Foto: Wakil Ketua II DPRD Kota Samarinda Ahmad Vananzda . (Hadi Winata/Radar Samarinda)

SAMARINDA- DPRD Kota Samarinda melihat peluang peningkatan Pendapatan Asli Daerah (PAD) pada 2027 hingga mencapai Rp1,5 triliun. Angka tersebut lebih tinggi sekitar Rp300 miliar dibandingkan proyeksi Pemerintah Kota (Pemkot) Samarinda yang berada di kisaran Rp1,2 triliun.

Wakil Ketua II DPRD Kota Samarinda Ahmad Vananzda mengatakan, target Rp1,5 triliun masih merupakan proyeksi dari pihak legislatif. Angka tersebut nantinya akan diuji kembali melalui pembahasan anggaran bersama Pemkot Samarinda.

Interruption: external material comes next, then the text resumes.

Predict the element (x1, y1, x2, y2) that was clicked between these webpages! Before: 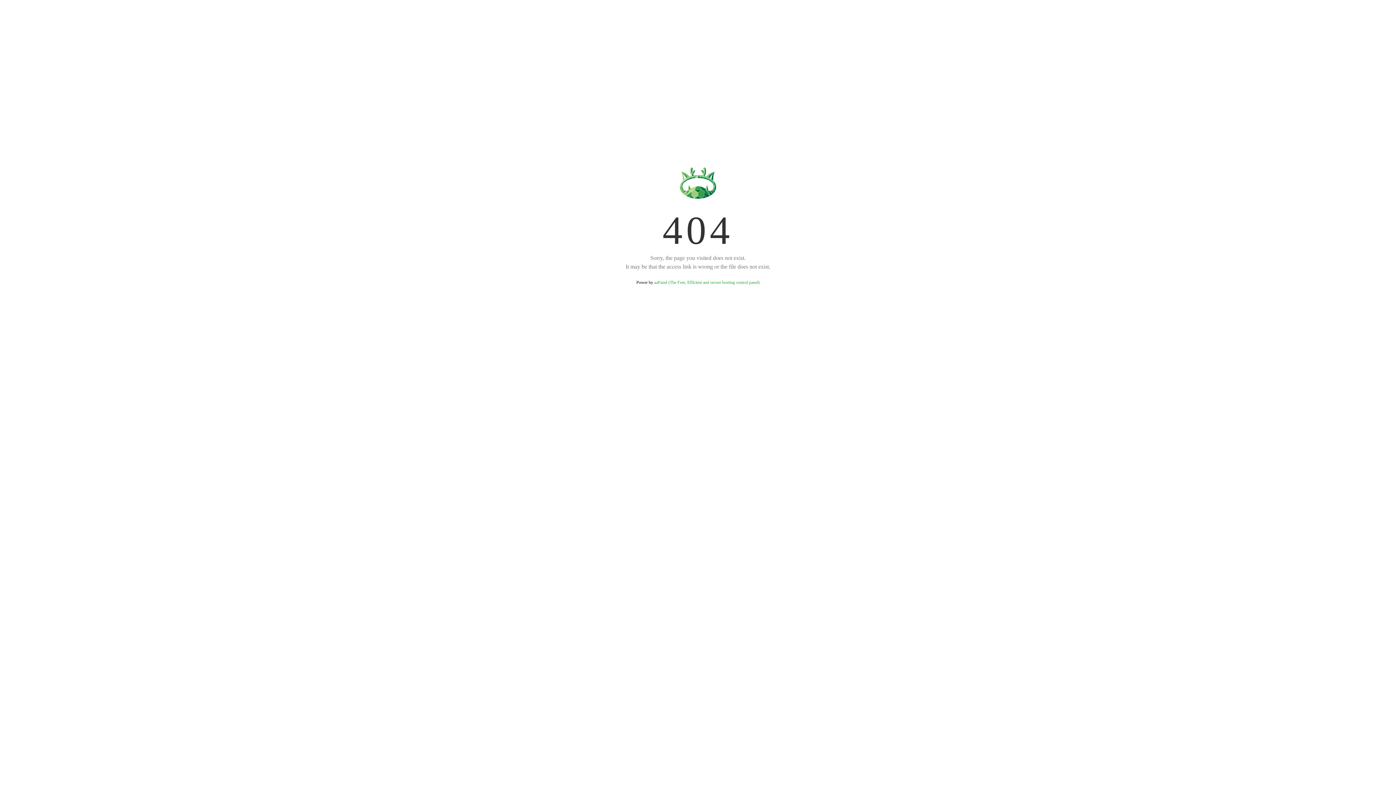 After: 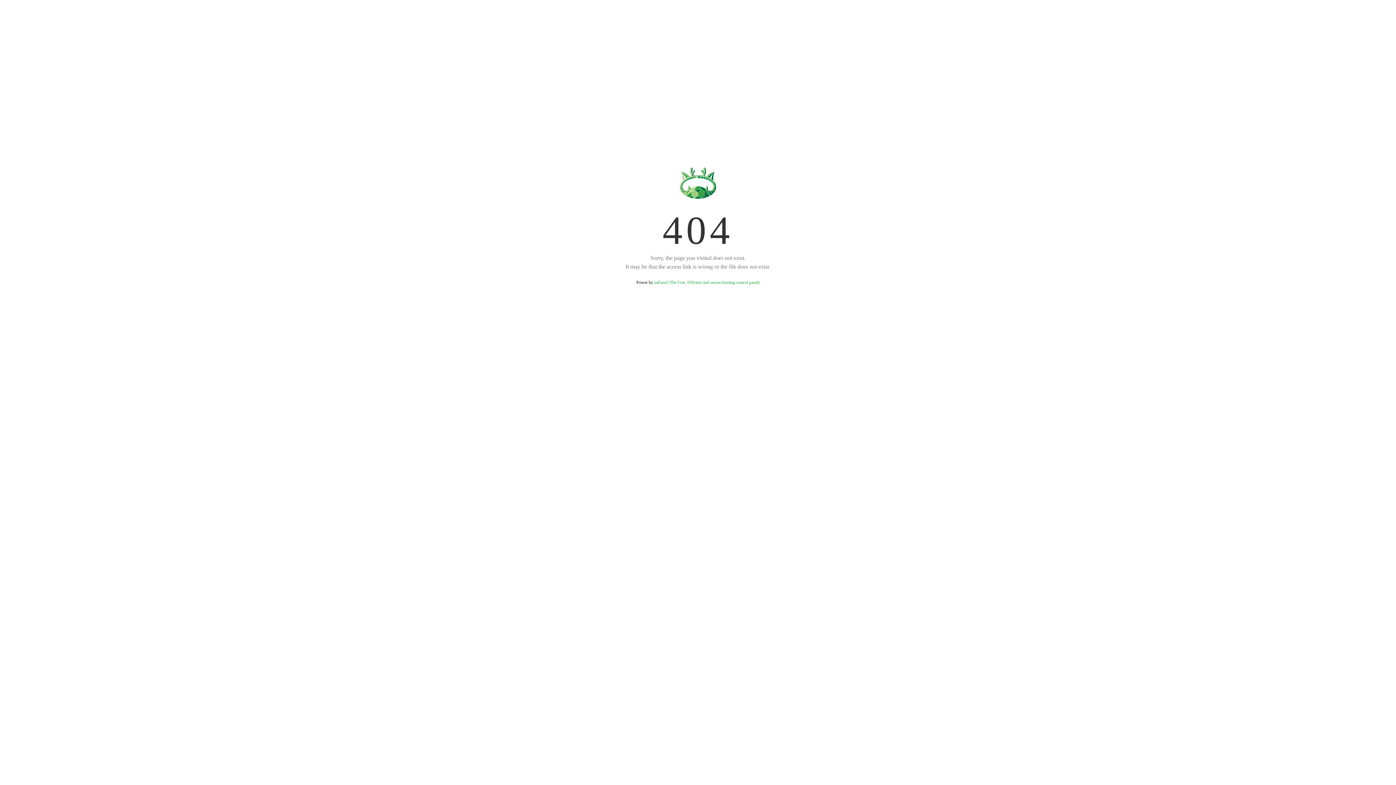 Action: label: aaPanel (The Free, Efficient and secure hosting control panel) bbox: (654, 280, 759, 285)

“Jadi kita punya proyeksi kalau DPRD kota itu punya proyeksi kurang lebih Rp1,5 triliun,” ujarnya.

Menurut Ahmad, optimisme tersebut tidak muncul tanpa dasar. DPRD melihat tren PAD Samarinda yang terus mengalami peningkatan dalam beberapa tahun terakhir.

Kondisi itu menunjukkan masih adanya ruang untuk mengoptimalkan sejumlah sumber pendapatan daerah.

Sektor pajak daerah dan Pajak Bumi dan Bangunan (PBB) menjadi beberapa sumber yang dinilai masih dapat digali secara lebih maksimal.

Meski demikian, peningkatan PAD tidak boleh hanya mengandalkan penambahan beban kepada masyarakat.

Baca Juga:   Nilai TKA Matematika dan Bahasa Indonesia Rendah, DPRD Samarinda Soroti Kualitas Pembelajaran

Ahmad menekankan, kebijakan peningkatan penerimaan harus tetap mempertimbangkan kemampuan ekonomi warga.

Pemerintah daerah, menurutnya, perlu memastikan optimalisasi pajak dilakukan secara proporsional.

“Jangan terlalu besar. Agar kiranya masyarakat itu enggak terbebani dengan pajak-pajak itu,” katanya.

Perbedaan proyeksi PAD tersebut selanjutnya akan dibahas dalam rapat Badan Anggaran (Banggar) DPRD Samarinda bersama Pemkot. Pembahasan akan menjadi ruang untuk mengukur kembali potensi penerimaan dan menentukan angka yang paling realistis untuk dimasukkan dalam APBD 2027.

Selain PAD, DPRD juga akan mencermati perkembangan Transfer ke Daerah (TKD). Komponen tersebut dinilai turut menentukan kemampuan fiskal Samarinda dalam membiayai berbagai program pembangunan pada tahun mendatang.

Ahmad berharap seluruh komponen pendapatan dapat dipastikan sebelum nota kesepakatan APBD 2027 ditandatangani. Menurutnya, kepastian angka sejak awal penting agar tidak terjadi perubahan besar setelah kesepakatan anggaran dibuat.

“Jangan sampai nanti sudah nota baru ada perubahan-perubahan,” tegasnya.